A native of Sweden, Henrietta Clawson (or Clauson/Clausen) first arrived to the United States via Denmark in 1887. Having no relatives in the U.S., she settled in with a family named Johnson in Omaha, Nebraska. However, due to an illness, Clawson was brought over to Salt Lake City by Tillie Anderson. Anderson later returned to Omaha, but Clawson decided to remain, maintaining contact with her friends in Omaha through letters. Soon after Hermans arrived in Salt Lake City, her letters frequently contained allusions of their great friendship. Later, it was known in her Salt Lake City social circles that she and Rev. Hermans were engaged to be married.

In September 1895, while Hermans was attending a church conference in the east, the 25-year-old Clawson was hired to look after his parsonage in the church. When he returned in late September, business went on as usual, as did their relationship. During this time, Clawson gave him $300 for safekeeping or investment. A few days after Hermans' return, Clawson had a conversation with Mrs. H. H. Peterson, a woman who lived in an apartment affixed to the north side of the church building. Clawson remarked that she was going to visit a Mrs. Hanson on Center Street before returning to the church in the evening to attend services, and that she would visit a female acquaintance in the country the following day. This conversation with Mrs. Peterson would be the last time Henrietta Clawson was seen alive.

- **Record extracts**:
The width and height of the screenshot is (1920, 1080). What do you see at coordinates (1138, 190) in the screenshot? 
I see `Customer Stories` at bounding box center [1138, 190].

--

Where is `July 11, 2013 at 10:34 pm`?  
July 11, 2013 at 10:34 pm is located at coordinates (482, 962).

- **Exercise requirements**:
A. Return, word for word, the part of the Henrietta Clawson text from "A native of" up to and including "to be married.".
B. Condense the paragraph of the Henrietta Clawson text that begins "In September 1895" into a short bulleted list of its main facts.
The rows play no part in this work.

- **Per-task answers**:
A.
A native of Sweden, Henrietta Clawson (or Clauson/Clausen) first arrived to the United States via Denmark in 1887. Having no relatives in the U.S., she settled in with a family named Johnson in Omaha, Nebraska. However, due to an illness, Clawson was brought over to Salt Lake City by Tillie Anderson. Anderson later returned to Omaha, but Clawson decided to remain, maintaining contact with her friends in Omaha through letters. Soon after Hermans arrived in Salt Lake City, her letters frequently contained allusions of their great friendship. Later, it was known in her Salt Lake City social circles that she and Rev. Hermans were engaged to be married.

B.
- In September 1895, while Hermans was at a church conference in the east, the 25-year-old Clawson was hired to look after his parsonage in the church.
- After he returned in late September, their work and relationship went on as usual.
- Clawson gave him $300 for safekeeping or investment.
- A few days after his return, she told Mrs. H. H. Peterson, who lived in an apartment on the north side of the church building, that she would visit a Mrs. Hanson on Center Street, return to the church for evening services, and visit a female acquaintance in the country the next day.
- That conversation was the last time Clawson was seen alive.